Opdracht
Schrijf uit de lijst hieronder letterlijk over wat er staat vanaf de regel met "Image resolution: width=1342" tot en met de regel met "Action: [x=630, y=884]".

Getoond materiaal
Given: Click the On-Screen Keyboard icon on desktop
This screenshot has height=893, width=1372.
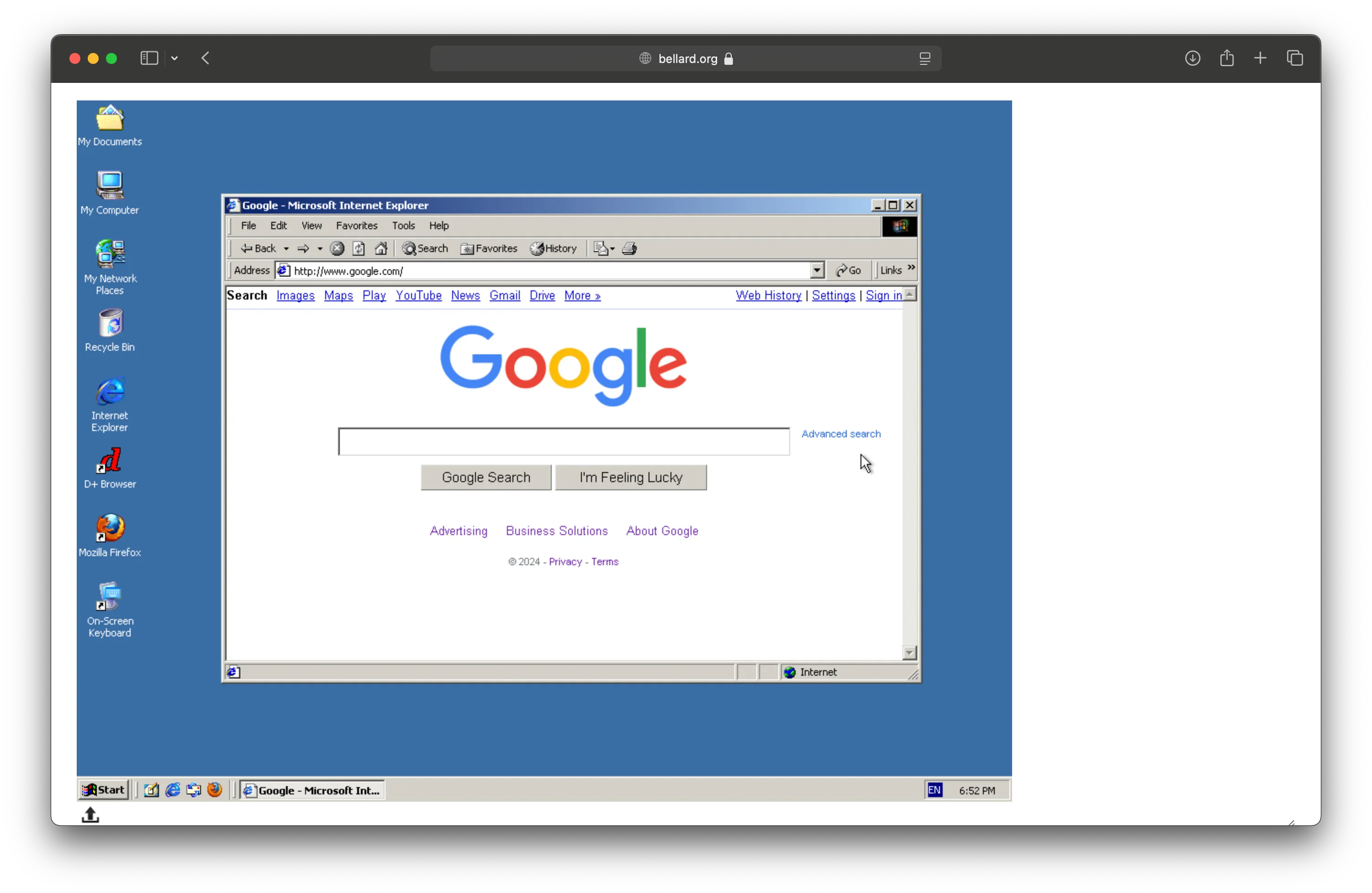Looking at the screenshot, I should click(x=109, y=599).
==
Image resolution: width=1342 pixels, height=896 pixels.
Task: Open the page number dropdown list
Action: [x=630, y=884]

Verwacht antwoord
Image resolution: width=1342 pixels, height=896 pixels.
Task: Open the page number dropdown list
Action: [x=630, y=884]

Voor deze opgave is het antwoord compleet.